Das Radfahren am Arbeitsplatz kann durch zahlreiche weitere Möglichkeiten gefördert werden. Wichtigste Grundlage dafür ist eine gute Infrastruktur: überdachte und sichere Fahrradstellplätze, abschließbare Boxen oder Spinde, Umkleidemöglichkeiten und Lademöglichkeiten für E-Bikes. Wer weiß, dass das Fahrrad sicher abgestellt und aufgeladen werden kann, nutzt es deutlich häufiger. 2026 werden kleine und mittlere Unternehmen bei Investitionen durch Förderprogramme des Bundes und des Landes NRW finanziell unterstützt.

Einige Unternehmen gehen sogar noch einen Schritt weiter und bieten so genannte Mobilitätsbudgets an. Dabei können Mitarbeitende frei entscheiden, ob sie das Budget für das Fahrrad, den öffentlichen Nahverkehr oder Carsharing-Angebote verwenden möchten. Gerade bei jüngeren Generationen wird diese Flexibilität geschätzt und trägt zu einem modernen und nachhaltigen Unternehmensimage bei.

Selbst Anreize und Aktionen können betriebsintern vieles bewirken. Gemeinsame „Bike-to-Work“ Tage, Wettbewerbe oder kleine Prämien für regelmäßige Radpendler: innen schaffen Motivation und Gemeinschaftsgefühl. Durch solche und jegliche anderen Maßnahmen wird gezeigt, dass Radfahren nicht nur möglich, sondern ausdrücklich erwünscht ist und das verändert die Unternehmenskultur nachhaltig.

Angebote in Hamm, die Spaß machen

In Hamm gibt es zahlreiche besondere Aktivitäten, die die Menschen zum Mitmachen einladen.
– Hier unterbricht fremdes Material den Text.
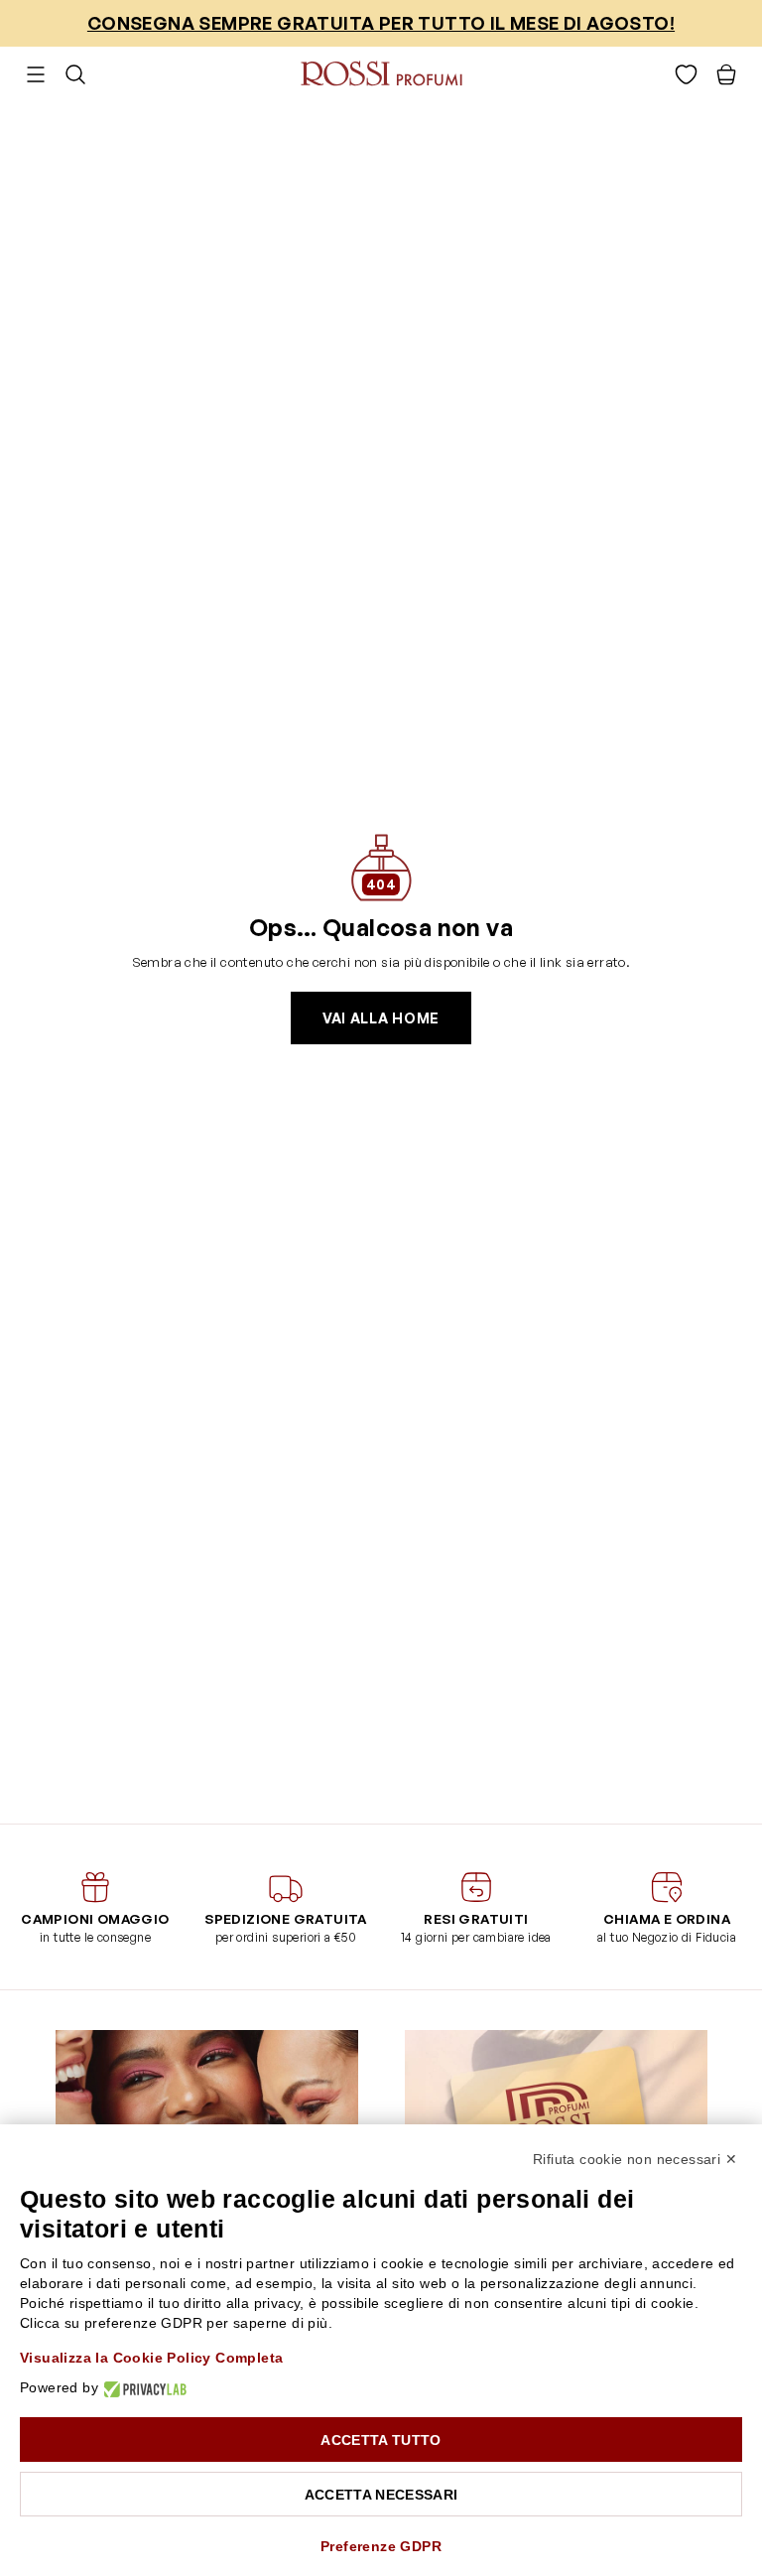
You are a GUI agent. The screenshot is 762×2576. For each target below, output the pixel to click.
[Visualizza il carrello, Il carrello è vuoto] (726, 74)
Hier eine kleine Auswahl:

  • Autofasten: Unter dem Motto „Sieben Wochen ohne“ organisieren der evangelische Kirchenkreis Hamm sowie FUgE e.V. von Aschermittwoch bis Ostern das „Autofasten“. Was wie Verzicht klingt ist in Wirklichkeit eine Challenge, die von immer mehr Hammer Gruppen als Start in das Frühjahr genutzt wird. Weitere Infos unter Autofasten Hamm 2026 – Übersicht
  • Mobilitätstag Hamm: Einmal im Jahr wird es in der Hammer Innenstadt turbulent – Oldtimer treffen sich, Hammer Autohändler zeigen ihre neuesten Modelle, auf der Blaulichtmeile können Kinder in Polizei- und Feuerwehrwagen klettern, und auf der Klimameile treffen sich alle, die sich für eine klimabewusste Mobilität einsetzen. Auch die Klima-Agentur Hamm ist dort regelmäßig mit einem Informationsstand vertreten. Weitere Infos unter Mobilitätstag | Stadt Hamm
  • STADTRADELN Hamm: Beim STADTRADELN geht es darum, drei Wochen lang möglichst viele Alltagswege mit dem Rad statt mit dem Auto zurückzulegen. Jeder gefahrene Kilometer zählt – für die eigene Gesundheit, für den Klimaschutz und natürlich für die Teamwertung. Das STADTRADELN hat sich in Hamm zu einem echten Renner entwickelt. Rund 1.500 Menschen beteiligen sich mittlerweile, sie erradeln in ca. 100 Teams über 300.000 Kilometer. So war es jedenfalls in den letzten Jahren. Wer macht 2026 mit? Weitere Infos unter STADTRADELN – Teilnehmerkommunen
  • Sattelfest: Die autofreie Strecke zwischen Hamm und Soest lädt jedes Jahr an einem Sonntag im Juli zum individuellen, familienfreundlichen Radeln ein. An der Strecke gibt es zahlreiche Stationen mit Unterhaltungsprogramm und Verpflegungsangeboten. Veranstalter sind die Städte Hamm, Welver und Soest sowie der ADFC und zahlreiche weitere Organisationen mit vielen freiwilligen Helfern. Weitere Infos unter Startseite – Sattel-Fest

Fazit: Mehr Rad, weniger Auto – eine Win-win-Situation

Der Umstieg vom Auto auf Fahrrad ist also mehr als ein Trend – Er ist eine notwendige und sinnvolle Veränderung in einer Zeit, in der Nachhaltigkeit, Gesundheit und Lebensqualität immer wichtiger werden. Hamm und Nordrhein-Westfalen zeigen, dass sich in der Fahrradinfrastruktur bereits viel bewegt, aber dennoch viel Potenzial nach oben besteht. Deutschlandweit steigt die Anzahl der Radfahrenden kontinuierlich, und mit der richtigen Unterstützung – insbesondere durch Arbeitgeber – kann diese Entwicklung weiter und besser beschleunigt werden.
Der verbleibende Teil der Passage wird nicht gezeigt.